== Text section
Michaël Paquier pushed:

Álvaro Herrera pushed:

Peter Geoghegan pushed:

  • Fix nbtree page deletion error messages. Adjust some "can't happen" error messages that assumed that the page deletion target page must be a half-dead page. This assumption was wrong in the case of an internal target page. Simply refer to these pages as the target page instead. Internal pages are never marked half-dead. There is exactly one half-dead page for each subtree undergoing deletion. The half-dead page is also the target subtree's leaf-level page. This has been the case since commit efada2b8, which totally overhauled nbtree page deletion. https://git.postgresql.org/pg/commitdiff/3d8d5787a358156edaa7782f0c88e231af974a01

  • nbtree page deletion: Add leaftopparent assertion. Add documenting assertion. This makes it easier to follow how we maintain the top parent link in target subtree's half-dead/leaf level page. https://git.postgresql.org/pg/commitdiff/5b2f2af3d9d57626b9052a05337e32ad1399093d

Peter Eisentraut pushed:

Heikki Linnakangas pushed:

Fujii Masao pushed:

Andrew Dunstan pushed:

Magnus Hagander pushed:

Pending Patches

Pavel Stěhule sent in another revision of a patch to implement schema variables.

Maxim Orlov sent in a patch to fix an infelicity between TLS and multiple hosts in libpq connect strings.

Thomas Munro sent in two more revisions of a patch to add a condition variable for walreceiver state, another for for recovery pause/resume, and poll the postmaster less frequently in recovery.

Ajin Cherian and Amit Kapila traded patches to add an option to enable two_phase commits via pg_create_logical_replication_slot.

Michael Banck sent in a patch to add a --create-only option to pg_dump/pg_dumpall.

Michaël Paquier sent in another revision of a patch to clarify the documentation of signal handling in the archiver.

Etsuro Fujita sent in another revision of a patch to implement asynchronous append on postgres_fdw nodes.

Peter Eisentraut sent in another revision of a patch to deal with macOS SIP in builds.

Laurenz Albe and Amit Langote traded patches to allow setting parallel_workers on partitioned tables.

Joel Jacobson sent in three revisions of a patch to implement regexp_positions(), which returns the starting and ending positions of each match.

Thomas Munro sent in two more revisions of a patch to provide a new optional GUC that can be used to check whether the client connection has gone away periodically while running very long queries.

Paul Förster sent in another revision of a patch to mention URIs and services in psql --help's output.

Peter Smith and Ajin Cherian traded patches to implement logical decoding of two-phase transactions.
====
Set exercise 1:
Answer these about the PostgreSQL news:
(a) How many half-dead pages are there for each subtree undergoing deletion?
(b) Which option did Michael Banck's patch add to pg_dump/pg_dumpall?
(c) What does regexp_positions() return?
Set exercise 2:
Extend the PostgreSQL news with a few more entries in the same style, starting after its last entry.
The data after this PostgreSQL news is separate material.
== Source excerpt
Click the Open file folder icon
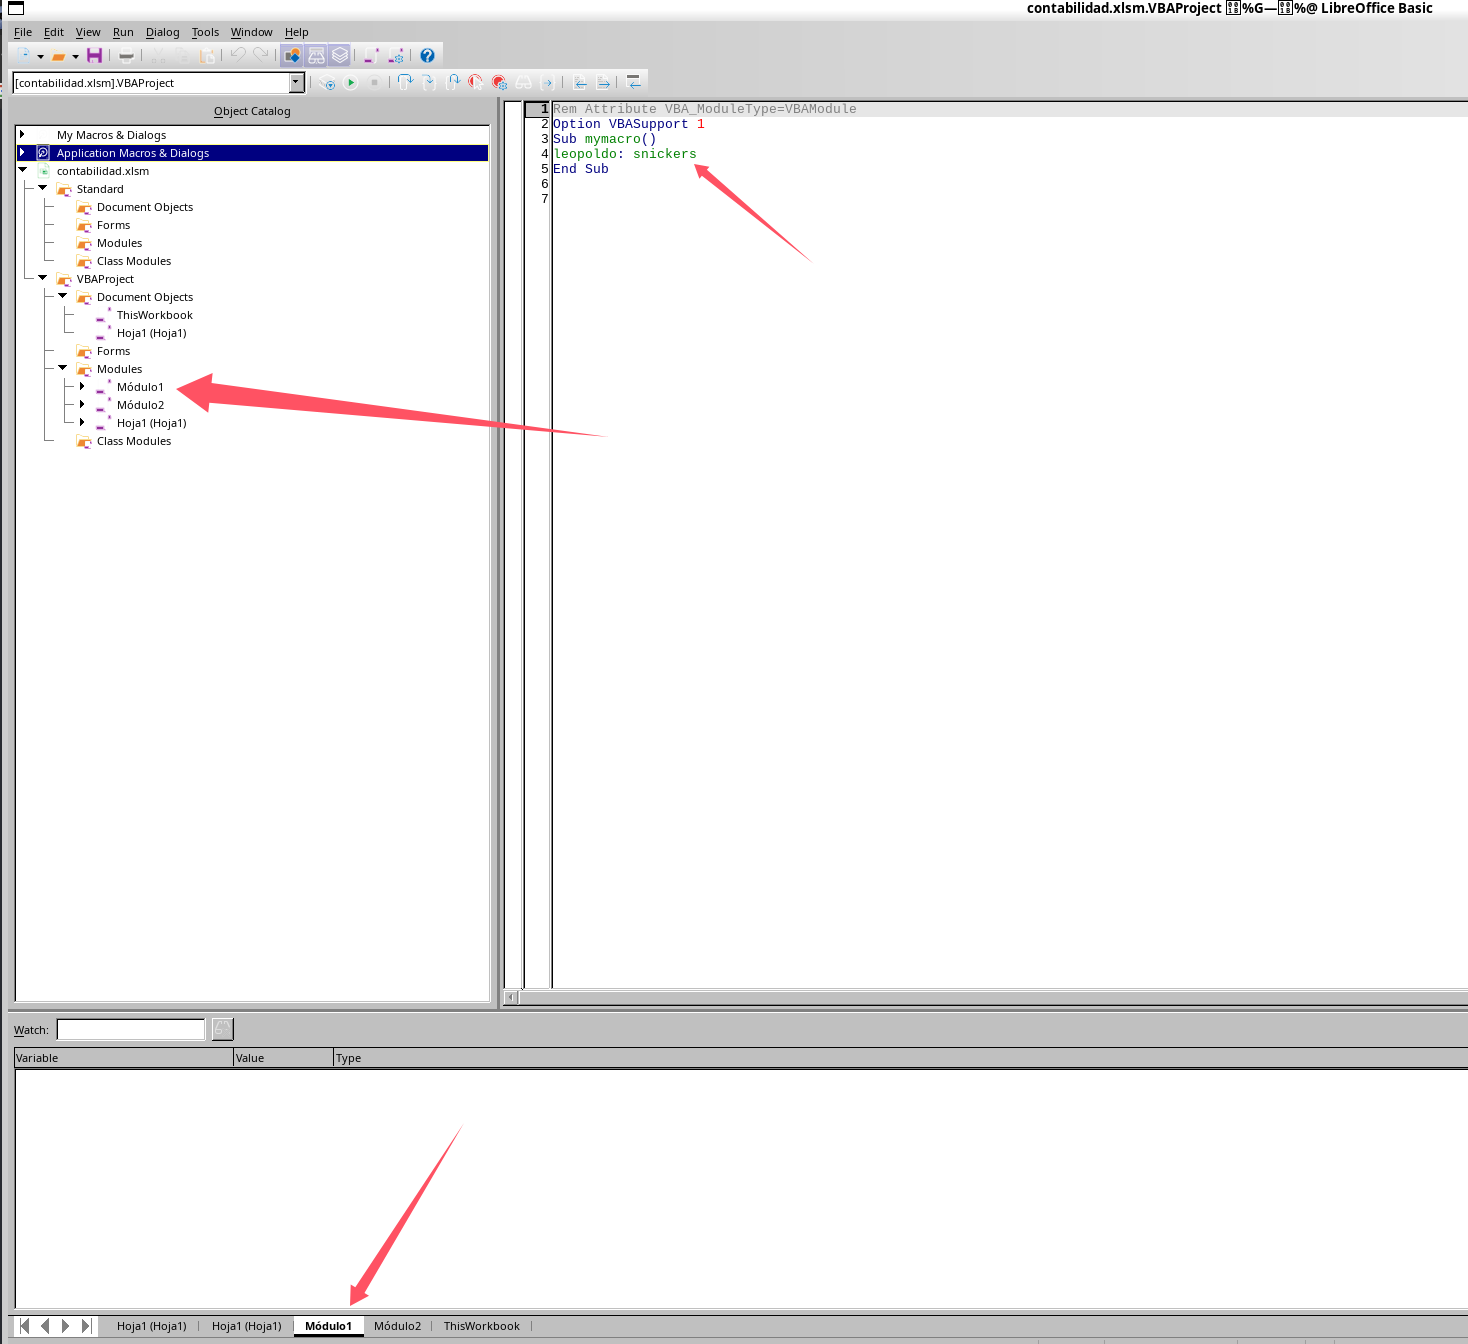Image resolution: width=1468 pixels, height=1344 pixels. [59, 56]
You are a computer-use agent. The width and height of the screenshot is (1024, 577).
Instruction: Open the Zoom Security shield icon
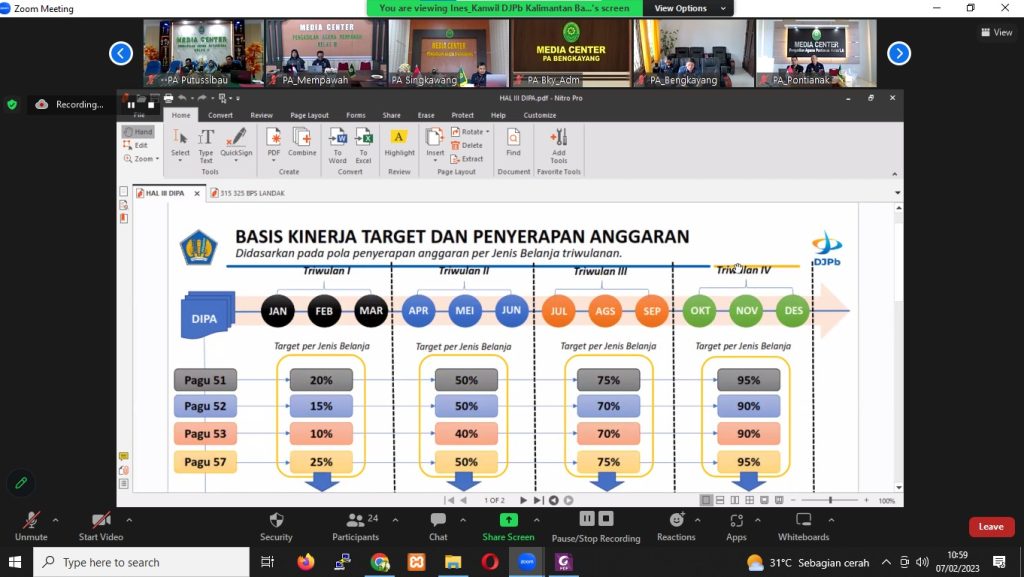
====
Expected output 1:
(a) Exactly one.
(b) --create-only.
(c) The starting and ending positions of each match.

Expected output 2:
Greg Nancarrow and Amit Kapila traded patches to enable parallel SELECT for "INSERT INTO ... SELECT ...", add a new boolean GUC, enable_parallel_dml, and a similar table option, parallel_dml_enabled.

Dian M Fay sent in two revisions of a patch to suppress explicit casts of text constants in postgres_fdw when the other side of a binary OpExpr is also text.

Dilip Kumar sent in three more revisions of a patch to add a compression method option for tables.

Julien Rouhaud sent in another revision of a patch to move query jumbling from pg_stat_statements into core, expose queryid in pg_stat_activity and log_line_prefix, and expose query identifier in EXPLAIN ... VERBOSE.

Bruce Momjian sent in a patch to fix up some GiST code comments.

Vik Fearing sent in another revision of a patch to implement GROUP BY DISTINCT, which elides duplicated GROUPING SETs.

Mark Dilger sent in another revision of a patch to add a contrib extension, pg_amcheck.

Pavel Borisov sent in another revision of a patch to make amcheck checking a UNIQUE constraint for btree indexes.

Jacob Champion sent in another revision of a patch to add an API to the table AM to accept a column projection list.

Joel Jacobson sent in two revisions of a patch to support empty ranges with bounds information.

Tomáš Vondra sent in three more revisions of a patch to implement BRIN multi-range indexes.

Peter Eisentraut sent in another revision of a patch to implement SQL-standard function body.

Thomas Munro sent in two more revisions of a patch to implement parallel full hash join.

Magnus Hagander sent in five revisions of a patch to add PROXY protocol support.

Vigneshwaran C sent in a patch to fix a Buildfarm failure in crake by separating a declaration from an assignment in Perl code.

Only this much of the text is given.